Adairsville respnds positively to negativity; Woodland hopes to accomplish the same
by Staff Reports
Sep 22, 2013 | 853 views | 0 0 comments | 24 24 recommendations | email to a friend | print
One of the big lessons for high school athletes is learning not to take negative developments on the football field to heart.

Adairsville showed signs it has learned that lesson against Lakeview-Fort Oglethorpe on Friday night.

The Tigers had to deal with adversity early in that contest as they mishandled the game’s first punt and set LFO up in business deep in Adairsville territory, at the 39.

The Tigers answered the challenge by stopping the Warrior offense in its tracks, alloting LFO a minimum of plays and then taking the ball back over on downs.

Adairsville’s offense responded by covering 52 yards in six plays, with Marcus Childers capping the effort with a 20-yard touchdown strike to Austin Harris.

The Tigers went on to score 49 points on the evening while its defense limited the Warriors to a goose egg on the scoreboard. Indeed, LFO managed only an unsuccessful field goal attempt against those Tigers.

Adairsville head coach Eric Bishop said he and his coaching staff emphasize they should not let adversity stop the team from playing its best at any time.

“We talk to them all the time about handling adversity and dealing with the adversity,” he said. “They did that and came back. We didn’t carry that with us the rest of the game. Offensively, we had a good night.”

Indeed, that Adairsville offense already is gaining an identity as an offensive team this season.

“This is two games in a row we haven’t punted now,” Bishop said Friday night right after the game. “Our punter [Dakota Hines] said this is a great night for everybody but him, but it’s two in a row he hasn’t even stepped on the field. But you’ll take that.”

Bishop noted that while Hines wasn’t punting, he was called on after the team’s touchdowns. “We were 7-of-7 on PATs. We protected our kickers. That’s one thing ... I was concerned with ... being sure we protected our kickers and we did a good job of it.”

MISSING PACKAGE: Closer than they had been all season to scoring a touchdown, the Woodland Wildcats’ 18-play, second-half drive against South Paulding fizzled near the goal line Friday night, and perhaps for reasons more compelling than two 5-yard penalties and another play that lost similar yardage.

Needing just a couple of yards to notch its first trip to the end zone, a depleted Woodland team was without all its necessary components.

“Our injury situation kept us from lining up in a goal-line offense and so we ended up going with a middle-of-the-field offense,” said third-year Wildcats coach Vince DiLorenzo, confirming that fullback/linebacker Isaiah Ross generally would have been used that close to the end zone. “... we had a play called and they called a timeout and knew that we were gonna try to get the ball to either Qua [Stocks] and [Grant] Quick ‘cause those were two of our best players. ... they ended up double covering them, and Mason [Robinson] scrambled and just didn’t quite get it in the end zone.
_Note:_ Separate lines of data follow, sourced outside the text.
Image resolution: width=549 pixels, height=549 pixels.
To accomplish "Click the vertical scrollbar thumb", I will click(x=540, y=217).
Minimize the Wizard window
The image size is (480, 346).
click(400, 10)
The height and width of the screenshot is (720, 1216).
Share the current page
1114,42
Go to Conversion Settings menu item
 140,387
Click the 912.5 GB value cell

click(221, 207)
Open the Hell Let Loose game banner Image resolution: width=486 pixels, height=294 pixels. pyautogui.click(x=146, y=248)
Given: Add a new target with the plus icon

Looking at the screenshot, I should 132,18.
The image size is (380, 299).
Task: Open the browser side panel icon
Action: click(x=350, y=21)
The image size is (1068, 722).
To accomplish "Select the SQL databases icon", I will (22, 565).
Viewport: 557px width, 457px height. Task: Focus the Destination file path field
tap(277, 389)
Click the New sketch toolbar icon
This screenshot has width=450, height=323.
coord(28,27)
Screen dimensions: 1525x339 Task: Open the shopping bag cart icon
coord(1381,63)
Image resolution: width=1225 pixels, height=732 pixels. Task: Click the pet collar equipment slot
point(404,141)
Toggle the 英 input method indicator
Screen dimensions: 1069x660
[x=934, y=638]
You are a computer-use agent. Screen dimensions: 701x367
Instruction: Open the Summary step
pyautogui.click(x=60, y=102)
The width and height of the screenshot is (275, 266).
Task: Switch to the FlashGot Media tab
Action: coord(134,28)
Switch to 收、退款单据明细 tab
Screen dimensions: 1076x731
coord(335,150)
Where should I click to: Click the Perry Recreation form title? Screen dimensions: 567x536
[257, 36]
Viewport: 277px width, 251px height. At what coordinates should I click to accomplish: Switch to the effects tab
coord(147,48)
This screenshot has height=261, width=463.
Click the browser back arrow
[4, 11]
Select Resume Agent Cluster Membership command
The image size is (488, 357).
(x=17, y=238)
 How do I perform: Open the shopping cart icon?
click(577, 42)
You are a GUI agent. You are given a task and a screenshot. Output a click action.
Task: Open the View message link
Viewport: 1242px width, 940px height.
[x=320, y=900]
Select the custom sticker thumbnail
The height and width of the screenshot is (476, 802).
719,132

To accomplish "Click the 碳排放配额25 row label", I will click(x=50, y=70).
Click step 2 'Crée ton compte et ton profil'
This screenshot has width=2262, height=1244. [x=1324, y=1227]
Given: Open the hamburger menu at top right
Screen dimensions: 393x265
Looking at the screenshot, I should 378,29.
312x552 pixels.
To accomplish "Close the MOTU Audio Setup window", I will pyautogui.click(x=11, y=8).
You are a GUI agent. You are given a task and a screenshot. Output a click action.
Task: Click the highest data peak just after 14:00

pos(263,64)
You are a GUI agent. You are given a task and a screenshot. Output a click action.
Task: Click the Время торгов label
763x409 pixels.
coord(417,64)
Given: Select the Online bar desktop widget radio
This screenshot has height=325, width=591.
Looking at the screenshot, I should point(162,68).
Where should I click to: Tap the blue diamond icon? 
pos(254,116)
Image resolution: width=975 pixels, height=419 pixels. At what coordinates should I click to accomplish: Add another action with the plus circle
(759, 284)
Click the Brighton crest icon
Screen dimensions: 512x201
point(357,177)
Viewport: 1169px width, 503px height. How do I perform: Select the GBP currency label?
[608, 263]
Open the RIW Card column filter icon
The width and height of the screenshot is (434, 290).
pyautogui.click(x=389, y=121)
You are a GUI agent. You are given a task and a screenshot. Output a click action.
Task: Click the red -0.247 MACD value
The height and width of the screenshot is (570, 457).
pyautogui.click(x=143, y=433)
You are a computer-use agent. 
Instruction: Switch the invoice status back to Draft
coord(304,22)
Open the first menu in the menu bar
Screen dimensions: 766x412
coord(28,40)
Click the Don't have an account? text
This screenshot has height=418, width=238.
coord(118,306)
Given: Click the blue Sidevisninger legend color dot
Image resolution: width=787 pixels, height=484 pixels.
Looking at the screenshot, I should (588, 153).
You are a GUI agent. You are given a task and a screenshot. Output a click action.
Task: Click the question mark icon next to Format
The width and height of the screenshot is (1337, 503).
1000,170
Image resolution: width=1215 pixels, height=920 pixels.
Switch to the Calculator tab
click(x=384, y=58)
“We didn’t have our short-yardage package in because [of] the injuries we had; we couldn’t get one together.”

Nevertheless, DiLorenzo acknowledged following the ballgame that neither penalties nor anything else should have prevented Woodland from scoring when it was so close to the goal line.

BEGINNING TO COME TOGETHER: A positive from the Wildcats’ drive that lasted more than 12 minutes was this: midway through the season, Woodland finally appears to have its pieces better aligned for offensive success.

DiLorenzo has been searching for the right mix of players on offense and for someone to assume a playmaker role. With Mason Robinson at quarterback, Quadre Allen and Qua Stocks at running back and Grant Quick and Phelan Philpot at wideout, the Wildcats came alive.

“I think it’s true that we have to get something and start working on it and sticking with it,” DiLorenzo responded when asked if he planned on holding steady with that particular alignment. “And again, if those players are available every week, those are our best weapons.”

The head coach lauded the play of Robinson, who took a two-week reprieve from playing quarterback. The move seemed to work wonders for the senior as Robinson appeared more likely to see a play to its end, going through his progressions and only bailing out of a play call as a last resort.

“Mason, I think, by stepping away from the quarterback position for a couple of weeks came back with a little bit [of a] different perspective, and I think that helped him,” DiLorenzo said. “And I did definitely see some things in him that I think were a result of him stepping back for the last two weeks and letting Tanner [Self] get some quarterback work and Mason at wide receiver.”

Robinson completed 5 of 10 passes for 52 yards and also rushed for 26 yards. After serving as part of a two-quarterback platoon in the first half, Robinson played the entire second half as Woodland’s signal-caller.